Colvin was a 15-year-old student when she took a seat for justice on the very same bus system as Parks did in Montgomery, Alabama. On March 2, 1955, Colvin refused to get up for a white person – defiantly announcing that she had “paid my fare.” But police didn’t care. “They knocked my books out of my lap, grabbed both my arms, dragged me, and handcuffed me,” she wrote in her biography. “I kept screaming over and over, ‘This is my constitutional right!’"

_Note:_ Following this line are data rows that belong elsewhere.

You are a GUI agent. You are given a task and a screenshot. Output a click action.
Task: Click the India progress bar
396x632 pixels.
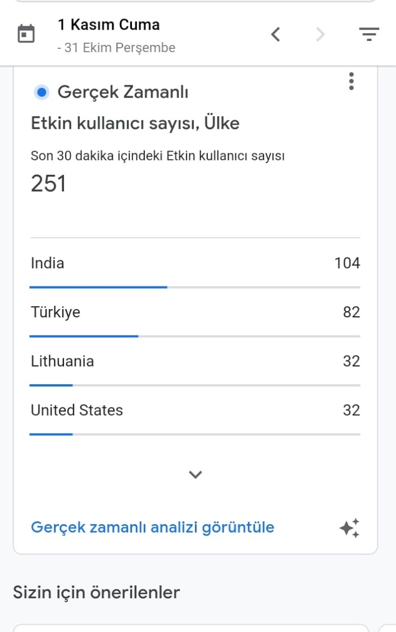(195, 287)
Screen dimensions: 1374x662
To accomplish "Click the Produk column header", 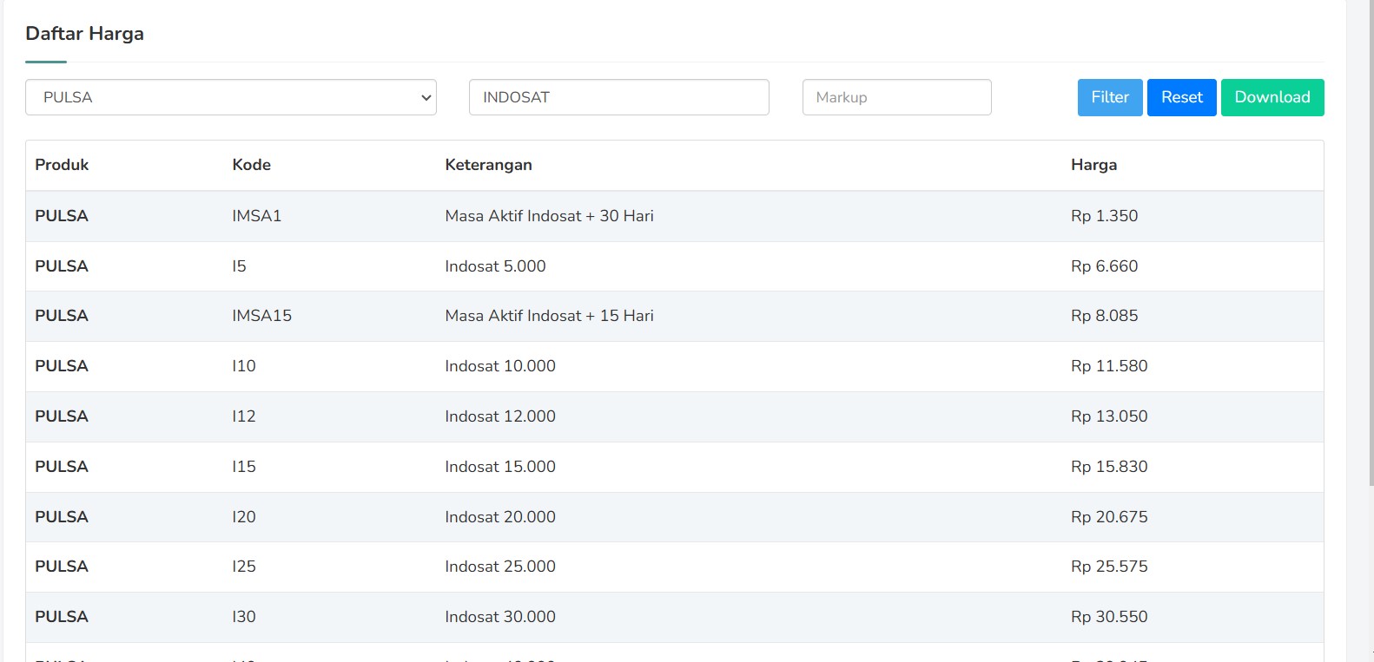I will tap(62, 165).
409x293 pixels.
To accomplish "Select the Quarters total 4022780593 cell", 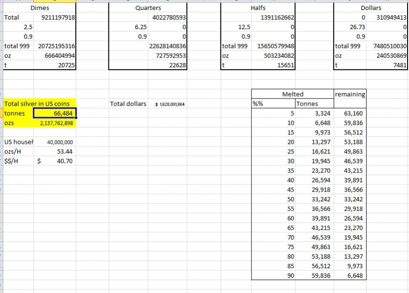I will coord(167,18).
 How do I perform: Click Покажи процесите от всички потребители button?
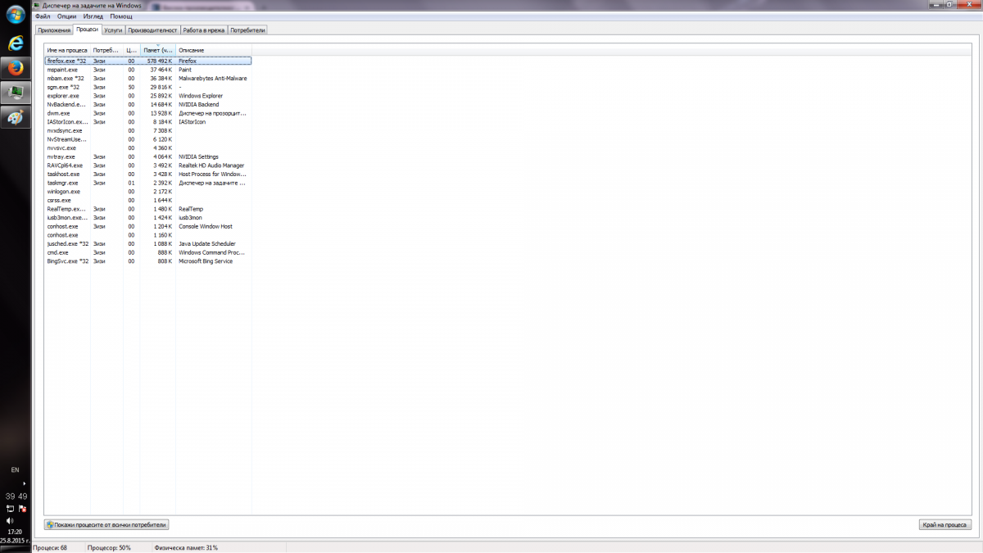pos(106,524)
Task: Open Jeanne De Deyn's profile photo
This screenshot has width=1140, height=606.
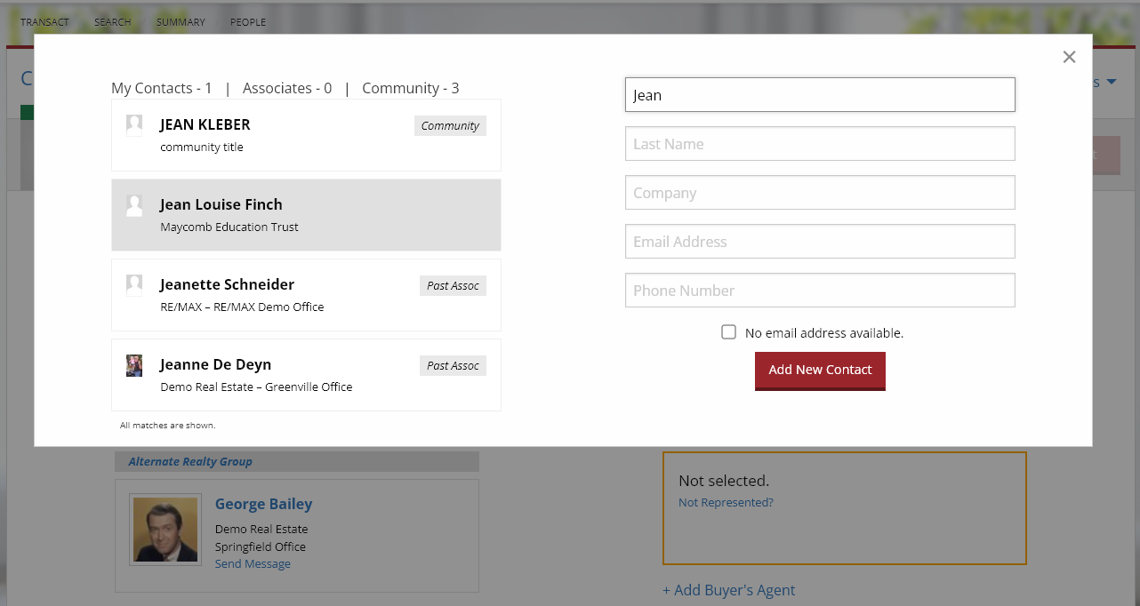Action: pos(134,364)
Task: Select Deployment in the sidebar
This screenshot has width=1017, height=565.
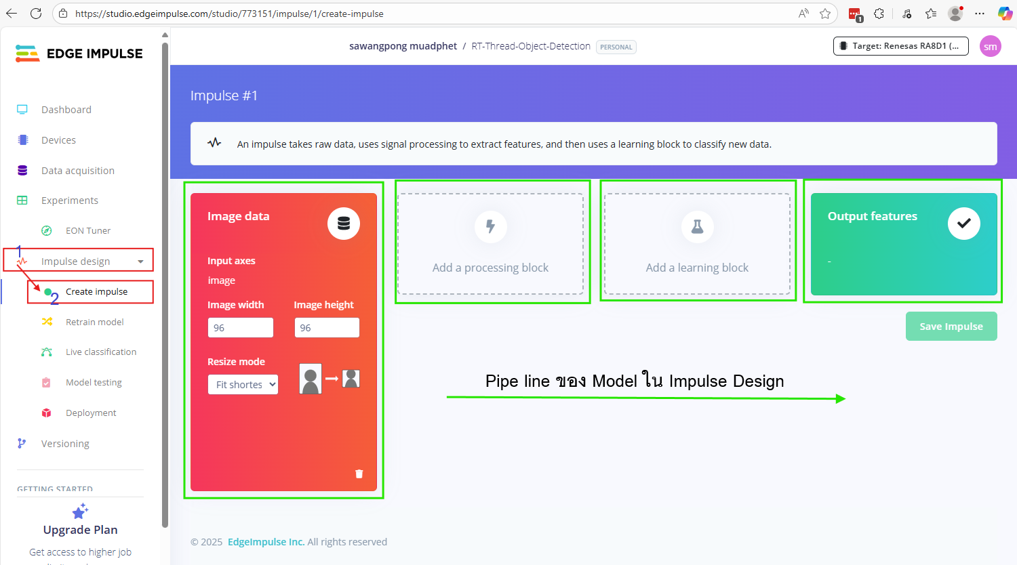Action: click(91, 413)
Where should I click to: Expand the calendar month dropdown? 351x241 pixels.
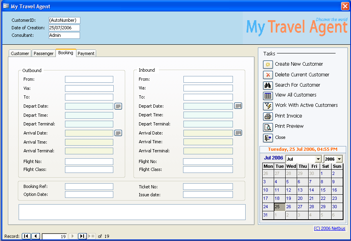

Dr. Martin Luther King Jr. made his political debut fighting Colvin’s arrest, and Colvin was the star witness in the case that eventually forced bus desegregation. And yet the NAACP decided she wasn’t ”the right face for the battle.“ Colvin was seen as unruly and difficult to control, and she was pregnant by a married man. Parks, determined the NAACP, was a safer bet.
Now 74, Colvin is retired and lives in the Bronx. As she put it 2009: "I knew then and I know now that when it comes to justice, there is no easy way to get it. You can’t sugarcoat it. You have to take a stand and say, 'This is not right.’ And I did.”